I don't want 6.3 anymore so how do I change the bootpage command back to the "hacked" version?


----------



## addicted4life

I've been working at getting 6.3b on my 3 boxes for a few days, and I finally hit a combination that worked for me, maybe it will work for you too.  

On 2 seperate install attempts, I ended up at 6.3b and all enhanced, BUT my remote buttons would cause reboots to the Tivo ! 

Once it was the DirecTv button, on a seperate install it was the 30 sec skip button.

What finally worked, was uninstalling tweak before I sliced from 3.1.5f to 6.3b

once at 6.3b I followed Lou's post from above, and did all my tivoapp edits too.

then I did a mfsbackup -l32 -6so /mnt/dos/tivo6.3b.bak /dev/hdc
when I used -f9999 the backup would FAIL !!

THEN I ran tweak, said NO to overwrite PTV install. 
I also said NO to installing tivowebplus, and YES to the USB2.0 drivers. ( ones from lou that got my usb200mv2 and airlink adapters to work were very slow on transfers, was originally gonna go enhancement scrip-less, but couldn't stand the slow xfer rates )

What I ended up with is 3 enhanced 6.3b boxes with tivowebplus 1.3.1 and all remote buttons work !!

mfs_ftp in in my /enhancements/varhacks too :up: 

I'll be glad to help in any way I can, no question is a stupid one where I come from.

Merry Christmas !!


----------



## Da Goon

pdawg17 said:


> I don't want 6.3 anymore so how do I change the bootpage command back to the "hacked" version?


The same way as in the post you quoted. Just add "upgradesoftware=false"
code : *bootpage -P "root=/dev/hdaX dsscon=true console=2,115200 upgradesoftware=false" /dev/hda*


----------



## kimsan

addicted4life said:


> mfs_ftp in in my /enhancements/varhacks too :up:
> 
> I'll be glad to help in any way I can, no question is a stupid one where I come from.
> 
> Merry Christmas !!


I'll bite. I'm have a bugger of a time getting mfs_ftp to insert on 6.3a (currently). My 3.1.5f box works fine. I can pull files with either one.

Got a short step solution that I'm missing?

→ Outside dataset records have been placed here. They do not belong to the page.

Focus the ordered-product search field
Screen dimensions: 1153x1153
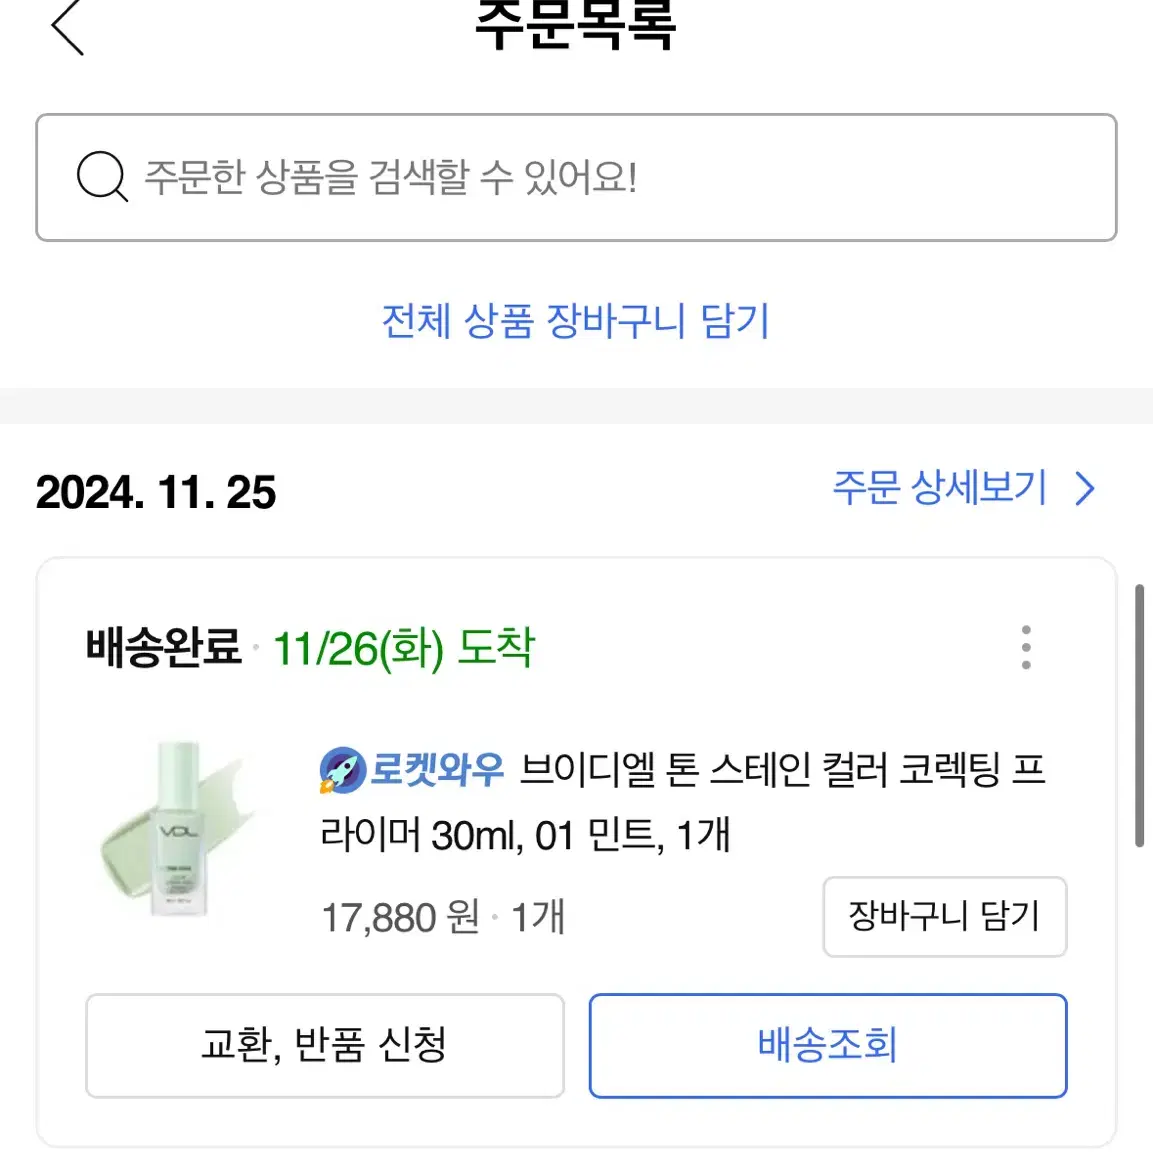coord(576,177)
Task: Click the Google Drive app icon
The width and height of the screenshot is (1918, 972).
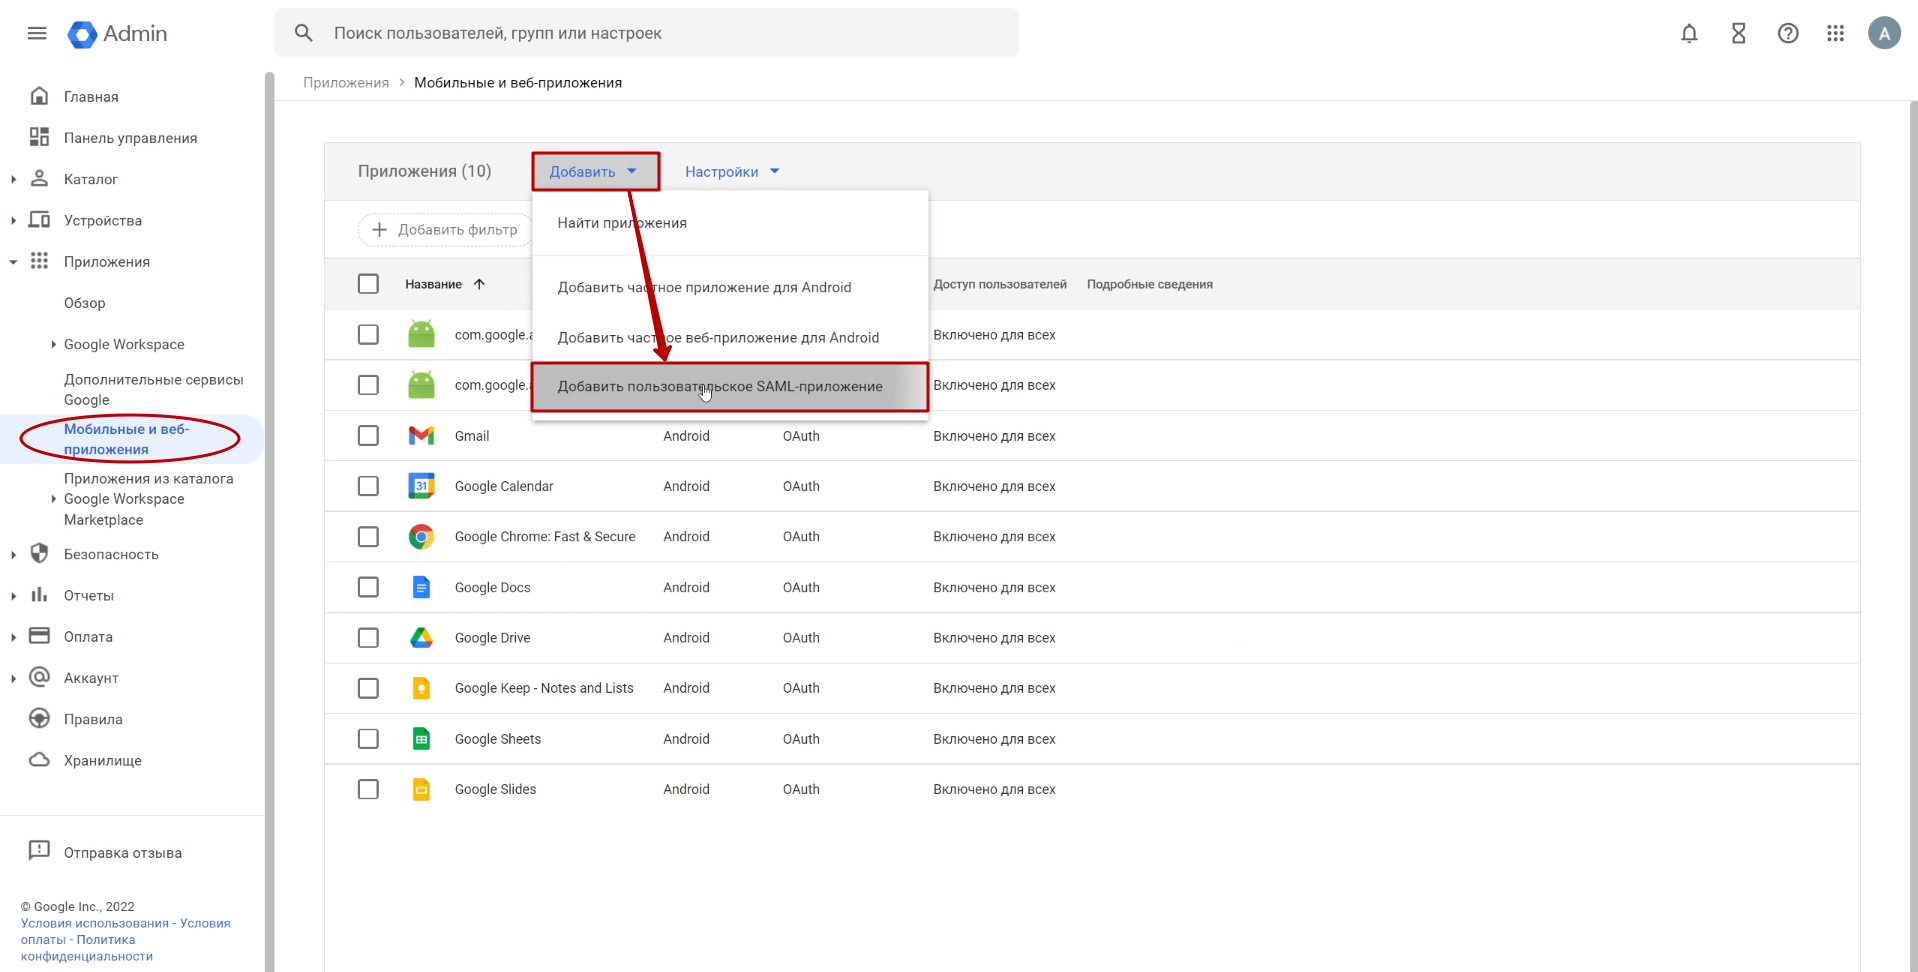Action: pyautogui.click(x=421, y=638)
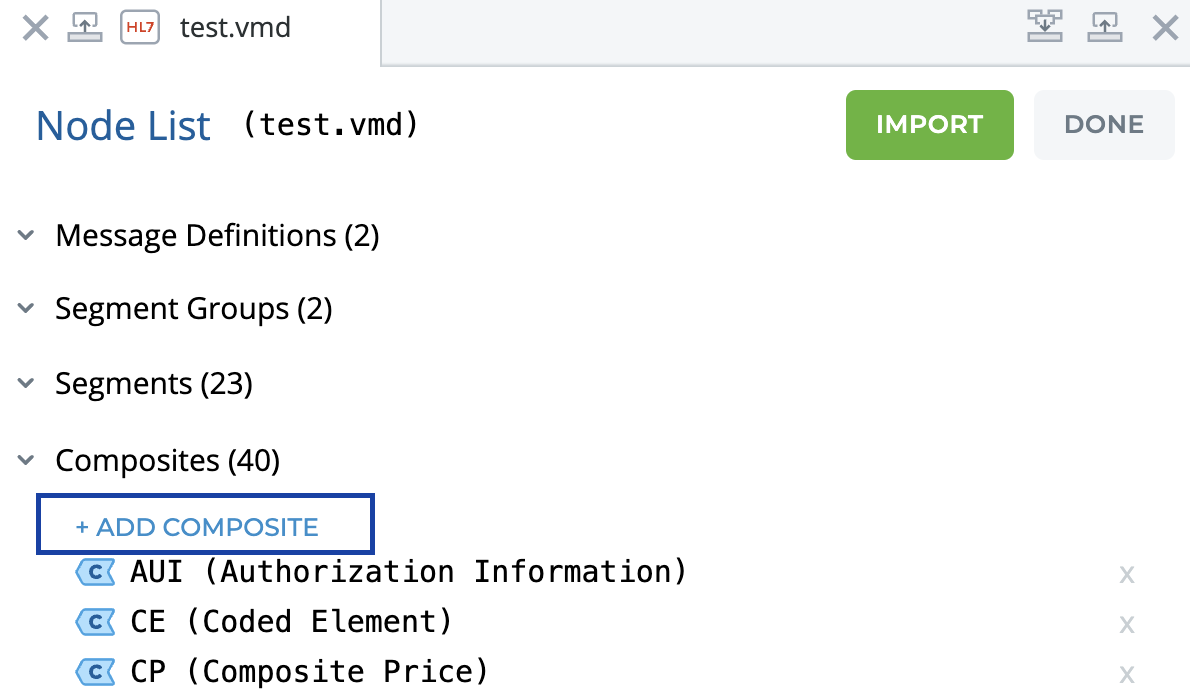Toggle the Segment Groups chevron

pos(26,308)
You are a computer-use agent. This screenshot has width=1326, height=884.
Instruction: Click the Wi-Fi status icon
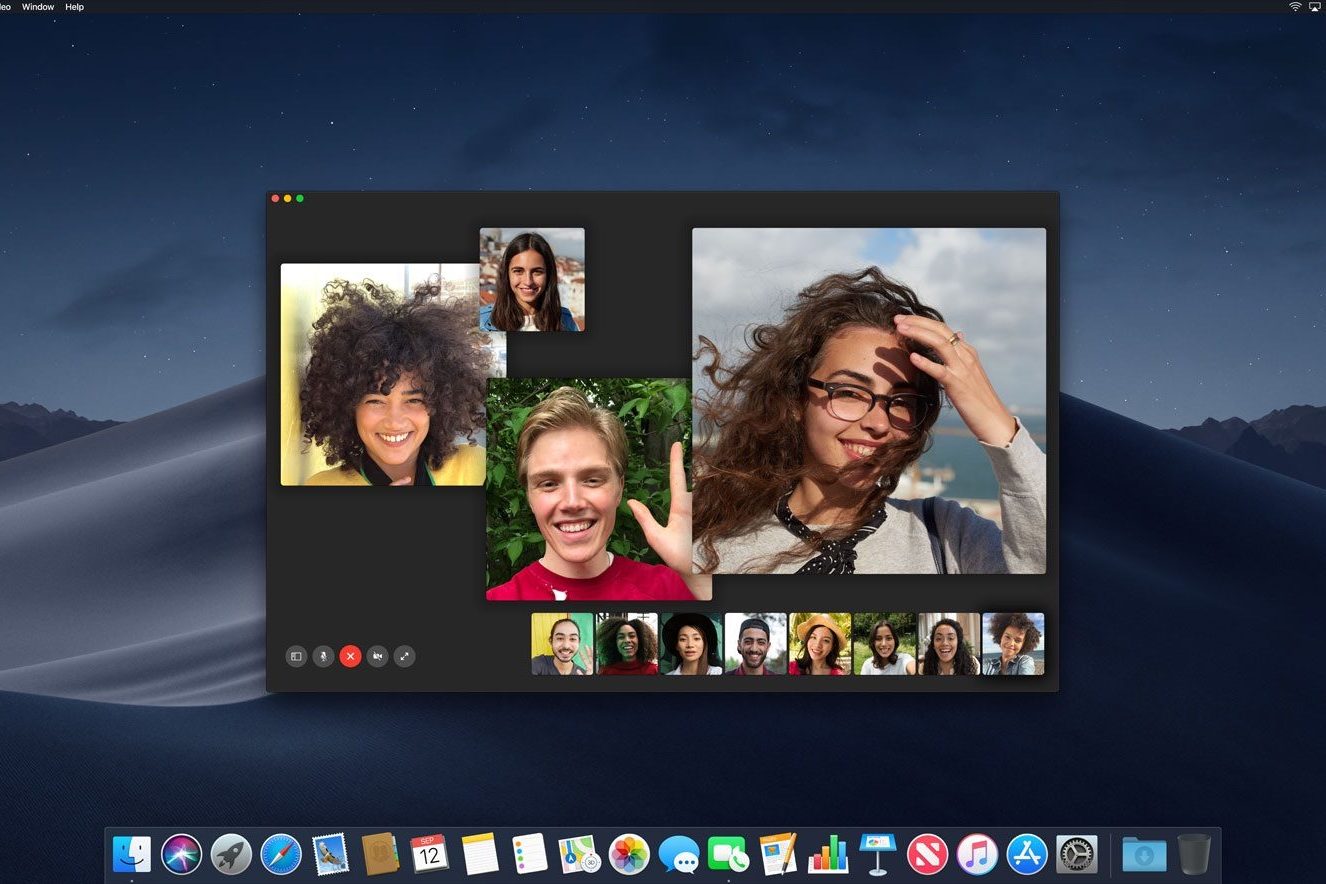(1295, 7)
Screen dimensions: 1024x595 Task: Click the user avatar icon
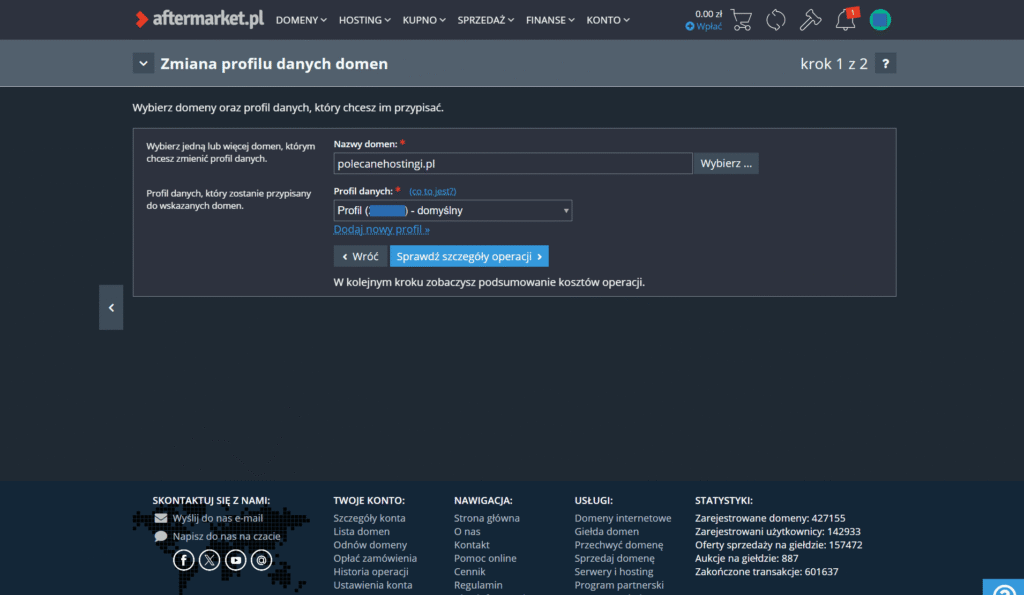[x=880, y=19]
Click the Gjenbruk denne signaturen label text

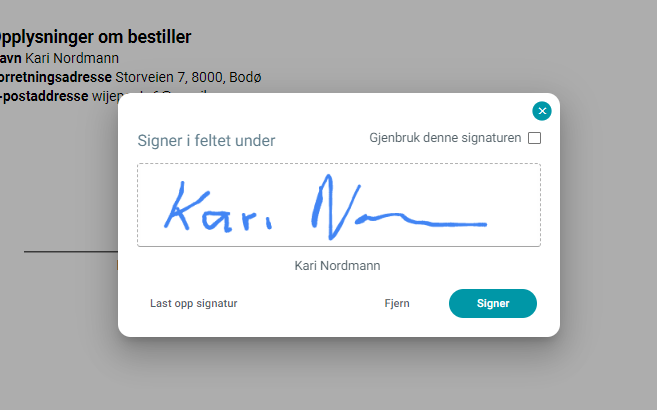point(445,138)
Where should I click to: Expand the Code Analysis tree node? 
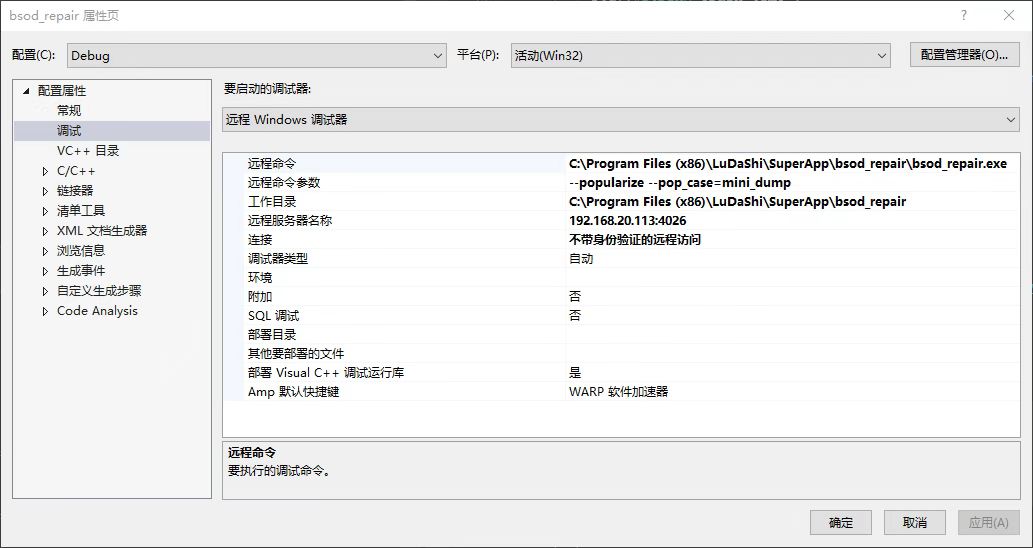45,311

Bonus question: I've got a couple bogus files in /mfs_ftp/cache that won't delete. How do i get around the apparent I/O error?

Thanks.


----------



## sk33t3r

Addicted4life have you noticed any of the 6.3b issues???



addicted4life said:


> I've been working at getting 6.3b on my 3 boxes for a few days, and I finally hit a combination that worked for me, maybe it will work for you too.
> 
> On 2 seperate install attempts, I ended up at 6.3b and all enhanced, BUT my remote buttons would cause reboots to the Tivo !
> 
> Once it was the DirecTv button, on a seperate install it was the 30 sec skip button.
> 
> What finally worked, was uninstalling tweak before I sliced from 3.1.5f to 6.3b
> 
> once at 6.3b I followed Lou's post from above, and did all my tivoapp edits too.
> 
> then I did a mfsbackup -l32 -6so /mnt/dos/tivo6.3b.bak /dev/hdc
> when I used -f9999 the backup would FAIL !!
> 
> THEN I ran tweak, said NO to overwrite PTV install.
> I also said NO to installing tivowebplus, and YES to the USB2.0 drivers. ( ones from lou that got my usb200mv2 and airlink adapters to work were very slow on transfers, was originally gonna go enhancement scrip-less, but couldn't stand the slow xfer rates )
> 
> What I ended up with is 3 enhanced 6.3b boxes with tivowebplus 1.3.1 and all remote buttons work !!
> 
> mfs_ftp in in my /enhancements/varhacks too :up:
> 
> I'll be glad to help in any way I can, no question is a stupid one where I come from.
> 
> Merry Christmas !!


----------



## addicted4life

sk33t3r said:


> Addicted4life have you noticed any of the 6.3b issues???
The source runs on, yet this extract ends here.